As our country’s population ages, elder care is becoming an increasing concern. Oftentimes, nursing homes and elder care facilities have compassionate, caring staff who take care of our elders when they can no longer care for themselves. Are you able to determine the signs of elder abuse?
When we imagine our loved ones in a care facility, we expect that they would spend their days being assisted in every way by a loving healthcare professional. We hope that our loved ones are receiving stellar medical care, regular grooming, healthy and nutritious food. And we hope that they are receiving this care with gentleness and meekness of heart.
The unfortunate reality is that oftentimes, elder care facilities are becoming more crowded as our Baby Boomer generation ages. And sometimes, this crowding can cause a drop in the level of service for our elderly loved ones.
The uncomfortable truth is that sometimes our loved ones can sit in a hallway for an entire day with little to no care. Grooming is a low priority, which can cause even more health problems at an age when the smallest infection can be a major ordeal.
And we have all most likely encountered the stubbornness of an elder that does not want to receive care from someone else. The elderly can be frustrating at times. Even so, there is never any reason for abuse or negligence.
Do you suspect that a loved one under elder care is experiencing some form of abuse or neglect? Sometimes the signs are easy to mistake for various health concerns or even a decrease in energy that the elderly experience.
Frequent visits to see your loved one can provide many clues to the condition of their treatment. If you can manage to make surprise visits at unexpected times, you will typically gather more information than on a planned visit. While you are there, observe the care your loved one is receiving.
Ask yourself some of the following questions as you are inspecting the level of care of your loved one:
Does your loved one appear dirty or unkempt? How about their bed linens? Do they appear to be clean and to have been changed recently? Is your loved one dressed appropriately?
Inadequate clothing or bed linen changes can be a sign of neglect. These are basic items that should be attended to frequently. Your loved one should also be clean to prevent infections.
Does your loved one have untreated open sores or bed sores from infrequent turning?
Aging skin is fragile and sores can be common with failing health, but if not given proper medical attention, open sores can easily become infected, causing much more serious health problems. Infrequent turning can be a sign that a care professional has not visited recently.
Are there unexplained bruises on your loved one?
This could be a sign that a health care professional has used too much force with your loved one. Sometimes the force is unintentional, but can often be avoided with proper techniques. There is little reason that a loved one should receive bruises from a caretaker.
Is your loved one losing weight at an alarming pace?
We often dismiss concerns with weight loss in the elderly as a sign of a slowing metabolism or other underlying medical concerns, but weight loss can be a sign of starvation. This is a serious concern that should be explored before dismissing.
How about medication? Is your loved one receiving the proper medication at the right dose on time?

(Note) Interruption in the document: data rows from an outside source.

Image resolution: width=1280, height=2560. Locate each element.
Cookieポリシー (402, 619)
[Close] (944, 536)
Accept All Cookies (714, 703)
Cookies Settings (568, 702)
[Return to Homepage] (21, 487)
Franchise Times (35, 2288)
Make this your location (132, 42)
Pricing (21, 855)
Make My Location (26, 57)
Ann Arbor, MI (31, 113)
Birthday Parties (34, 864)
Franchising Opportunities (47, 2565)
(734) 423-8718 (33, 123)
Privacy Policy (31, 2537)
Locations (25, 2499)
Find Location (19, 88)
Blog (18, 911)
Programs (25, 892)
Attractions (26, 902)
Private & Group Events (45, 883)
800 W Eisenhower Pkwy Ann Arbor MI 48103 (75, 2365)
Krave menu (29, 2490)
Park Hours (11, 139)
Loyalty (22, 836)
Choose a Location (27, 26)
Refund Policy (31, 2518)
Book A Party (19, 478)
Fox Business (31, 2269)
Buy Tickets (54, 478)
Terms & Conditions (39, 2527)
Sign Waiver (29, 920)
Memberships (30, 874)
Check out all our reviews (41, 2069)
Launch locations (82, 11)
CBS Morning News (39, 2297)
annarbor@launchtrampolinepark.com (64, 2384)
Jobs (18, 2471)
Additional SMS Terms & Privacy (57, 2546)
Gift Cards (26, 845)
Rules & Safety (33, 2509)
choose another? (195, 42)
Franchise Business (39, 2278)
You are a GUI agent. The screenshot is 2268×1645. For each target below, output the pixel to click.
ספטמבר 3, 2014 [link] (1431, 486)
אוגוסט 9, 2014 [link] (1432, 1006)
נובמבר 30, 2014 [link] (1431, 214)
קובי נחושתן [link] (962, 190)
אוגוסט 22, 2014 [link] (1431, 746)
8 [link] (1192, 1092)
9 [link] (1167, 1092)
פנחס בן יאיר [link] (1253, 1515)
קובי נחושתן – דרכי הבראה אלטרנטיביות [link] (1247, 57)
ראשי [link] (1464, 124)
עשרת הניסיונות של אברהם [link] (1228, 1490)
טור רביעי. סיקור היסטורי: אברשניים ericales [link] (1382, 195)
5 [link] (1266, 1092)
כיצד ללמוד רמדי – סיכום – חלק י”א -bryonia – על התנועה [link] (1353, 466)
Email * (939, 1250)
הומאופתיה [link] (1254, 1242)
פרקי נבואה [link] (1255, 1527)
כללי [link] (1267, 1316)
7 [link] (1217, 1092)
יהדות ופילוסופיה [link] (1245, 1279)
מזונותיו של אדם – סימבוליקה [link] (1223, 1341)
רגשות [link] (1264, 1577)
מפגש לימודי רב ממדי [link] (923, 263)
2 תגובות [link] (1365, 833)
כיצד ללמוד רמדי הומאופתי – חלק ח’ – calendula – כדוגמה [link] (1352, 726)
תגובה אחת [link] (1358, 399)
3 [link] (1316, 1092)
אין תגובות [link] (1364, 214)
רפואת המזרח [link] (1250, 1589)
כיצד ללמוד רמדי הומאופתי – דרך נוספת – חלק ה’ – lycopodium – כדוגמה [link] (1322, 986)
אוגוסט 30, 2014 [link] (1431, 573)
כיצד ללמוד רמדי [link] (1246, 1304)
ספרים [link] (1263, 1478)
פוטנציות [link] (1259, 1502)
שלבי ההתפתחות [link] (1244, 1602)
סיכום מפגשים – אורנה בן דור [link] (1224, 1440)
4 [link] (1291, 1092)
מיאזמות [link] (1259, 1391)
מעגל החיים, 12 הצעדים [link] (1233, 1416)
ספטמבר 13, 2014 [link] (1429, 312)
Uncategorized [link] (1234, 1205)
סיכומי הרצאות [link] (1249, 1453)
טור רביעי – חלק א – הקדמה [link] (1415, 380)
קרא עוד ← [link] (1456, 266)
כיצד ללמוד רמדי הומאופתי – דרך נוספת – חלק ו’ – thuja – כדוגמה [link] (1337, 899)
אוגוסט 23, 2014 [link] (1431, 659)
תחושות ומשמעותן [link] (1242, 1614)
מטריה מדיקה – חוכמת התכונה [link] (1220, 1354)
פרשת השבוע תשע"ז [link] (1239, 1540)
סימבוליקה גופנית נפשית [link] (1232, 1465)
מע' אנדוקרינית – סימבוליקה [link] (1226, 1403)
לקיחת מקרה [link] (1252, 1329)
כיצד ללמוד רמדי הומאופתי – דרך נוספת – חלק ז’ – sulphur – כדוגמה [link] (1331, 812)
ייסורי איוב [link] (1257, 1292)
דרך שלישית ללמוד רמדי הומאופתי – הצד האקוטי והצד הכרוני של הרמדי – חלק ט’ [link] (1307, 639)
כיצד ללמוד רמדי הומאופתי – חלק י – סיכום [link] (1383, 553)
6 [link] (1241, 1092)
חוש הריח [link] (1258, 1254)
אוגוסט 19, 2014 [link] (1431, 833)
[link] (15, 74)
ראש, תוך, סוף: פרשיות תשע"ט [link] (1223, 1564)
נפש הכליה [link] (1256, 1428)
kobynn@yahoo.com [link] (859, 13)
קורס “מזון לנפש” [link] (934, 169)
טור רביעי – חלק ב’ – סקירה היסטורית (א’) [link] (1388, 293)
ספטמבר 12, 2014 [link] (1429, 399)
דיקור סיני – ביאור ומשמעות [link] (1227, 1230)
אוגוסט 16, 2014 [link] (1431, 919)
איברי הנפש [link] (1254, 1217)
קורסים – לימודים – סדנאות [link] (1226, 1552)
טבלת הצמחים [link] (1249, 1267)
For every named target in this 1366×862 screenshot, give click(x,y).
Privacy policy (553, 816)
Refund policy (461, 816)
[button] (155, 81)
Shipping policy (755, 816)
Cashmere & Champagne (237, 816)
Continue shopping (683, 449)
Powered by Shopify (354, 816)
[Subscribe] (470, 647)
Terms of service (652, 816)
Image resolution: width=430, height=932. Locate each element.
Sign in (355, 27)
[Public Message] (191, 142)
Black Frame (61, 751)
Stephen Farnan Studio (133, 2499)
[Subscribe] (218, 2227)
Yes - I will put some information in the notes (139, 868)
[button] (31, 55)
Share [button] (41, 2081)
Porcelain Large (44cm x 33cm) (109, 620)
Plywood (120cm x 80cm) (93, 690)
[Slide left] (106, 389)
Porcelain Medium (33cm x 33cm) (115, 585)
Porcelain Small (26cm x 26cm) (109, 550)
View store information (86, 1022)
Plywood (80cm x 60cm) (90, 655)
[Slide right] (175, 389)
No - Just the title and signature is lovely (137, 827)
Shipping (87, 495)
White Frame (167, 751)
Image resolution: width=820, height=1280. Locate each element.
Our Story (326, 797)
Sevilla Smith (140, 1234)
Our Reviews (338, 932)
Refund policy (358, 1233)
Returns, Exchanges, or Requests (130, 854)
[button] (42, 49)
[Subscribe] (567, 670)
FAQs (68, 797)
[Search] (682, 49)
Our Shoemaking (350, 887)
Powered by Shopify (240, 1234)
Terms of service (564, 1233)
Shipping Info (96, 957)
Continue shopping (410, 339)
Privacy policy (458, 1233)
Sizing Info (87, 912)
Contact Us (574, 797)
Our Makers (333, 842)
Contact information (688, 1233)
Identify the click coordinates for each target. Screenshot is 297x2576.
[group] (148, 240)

Health care facilities typically keep record of medications to ensure that a patient is receiving proper medical care. Never feel like you are being obtrusive asking to see the medication chart as long as your loved one does not object.
If you are noticing signs of elder abuse or neglect, do not ignore them. There could be an underlying reason your loved one continues to experience those symptoms.
Remember, you or your loved one are paying for proper care from that care provider, and a basic level of care is expected. Anything less than that basic level of care is considered neglect and abuse.
Would you allow your own child to be under that level of care? If the answer is yes, then the level of care could be sufficient. If the answer is no, then you need to consider taking additional steps to ensure that your loved one is under the level of elder care that you expect and that they need.